Just as Alec was about to use Raziel's name in some truly blasphemous ways, it all stopped. Magnus released him, gently tugging himself free of Alec's hold; the warm curve of his mouth and the amused hunger in his eyes had Alec rethinking an apology. Magnus didn't look annoyed at all.

"That—" Alec had no words. He felt dazed. "Thank you."

"You don't need to thank me." Dragon eyes, hot and hungry, and Alec's mind couldn't process someone looking at him like that but his body knew what it meant and smouldered. "That was no chore, Alexander."

In his mouth, Alec's name was velvet and smoke and silk sheets, and Alec swallowed hard, trying not to stare at the man's lips. "I'll see you Friday?" he asked. Through some miracle, his voice did not shake.

In answer Magnus leaned forward to kiss him again. His mouth was soft against Alec's, warm and alive and real, and he brought his hand up to cup Alec's face, cradling his jaw like—

Like something priceless—

It only lasted a moment; just long enough for Alec's pulse to melt into something approaching its normal tempo. But the warmth of it shivered down over his bones, wreathing them in sunlight and orchid vines, and when Magnus pulled away from him softly, so unspeakably gently, Alec's breath was caught in his throat like a moth in amber.
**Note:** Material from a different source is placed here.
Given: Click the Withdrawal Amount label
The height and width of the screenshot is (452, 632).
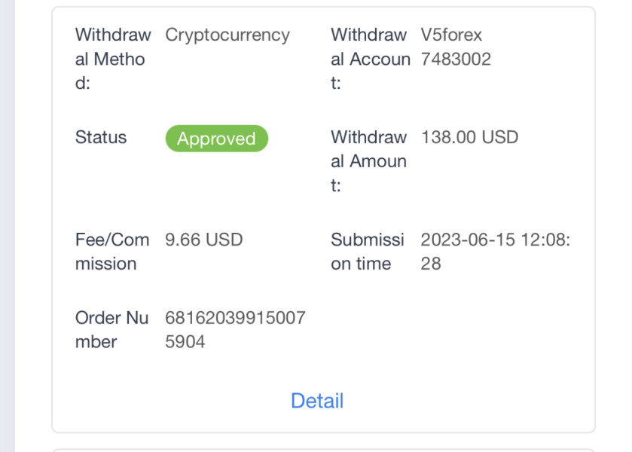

"Without question," Magnus murmured.

It was a tremendous effort to move—or rather, to move up and away from Magnus and towards the door; Alec wanted to fling himself at the warlock, wrap his arms around that lithe body and kiss and kiss until they both forgot how to breathe. A confused jumble of images from Simon's manga flashed through his head, exacerbating his embarrassment and his loud, pounding desire; by the Angel, he wanted to make Magnus say his name again, was sure he would light like a seraph blade in answer if he could only hear it from Magnus' lips one more time—

Magnus helped him up, and the curve of his lips as he escorted Alec to the door suggested that he knew the younger man's thoughts all too well. Alec was too busy weighing options and spinning thoughts like thread to be embarrassed—and when Magnus leaned against the wall next to the door, opening it with a wave of his hand and a glint of magic, Alec fisted a hand in the man's shirt and dragged him into another kiss. It was clumsy and unpractised but it tasted like lightning, fierce and urgent, and when Alec's palm found Magnus' chest he felt the warlock's heart stutter against his fingertips.
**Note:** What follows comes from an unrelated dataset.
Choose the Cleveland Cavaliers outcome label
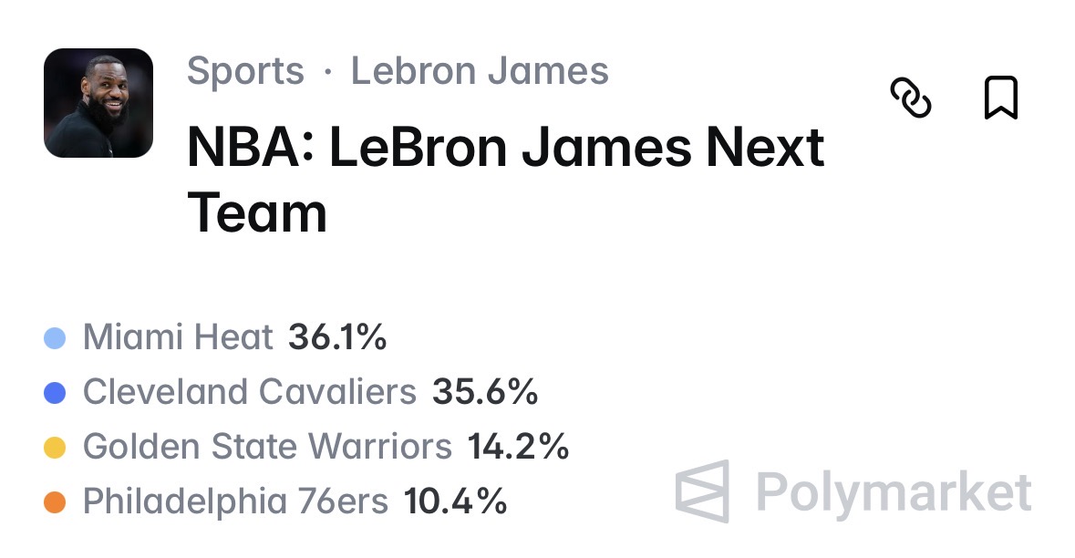This screenshot has width=1075, height=558. click(x=250, y=392)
He broke off the kiss, and pulled back. It took effort not to lick his bruised, swollen lips, and not to lean in and taste Magnus' again. "Thank you," he said, and let Magnus go. He could feel a huge, bright grin stretching across his mouth, and couldn't figure out how to make it stop, even as he backed out into the landing. "For all of it."

Magnus shook his head, grinning as he crossed his arms over his now-wrinkled shirt. "You're welcome," he said. "Now shoo. I have work to do, and you're far too distracting."

He shut the door behind him, and Alec ran down the stairs two at a time with the leaf-charm shining like fire at his wrist, trying not to laugh, or scream, or sing.

Friday. It sounded like a spell.

It sounded like magic.


NOTES

Crimson Spell is a manga by Ayano Yamane

The akashic records are, to my understanding, a storehouse of all knowledge, or possibly all spiritual knowledge. It is reached through meditation and/or astral projection. In Runed, the akashic records are a warlock thing that may or may not come up over the course of the series.

Neades are ancient Greek monsters native to Samos (wherever that is), whose roar could split the earth.

Alec's thoughts about diamonds and pearls falling from his lips is a reference to the French fairytale Diamonds and Toads. The straw-into-gold line is obviously a Rumplestiltskin reference!

Buah hatiku—'my heart' in Indonesian. This is romantic, but nowadays it is apparently most often used to express affection for children, and that's really the sense in which Magnus is using it here.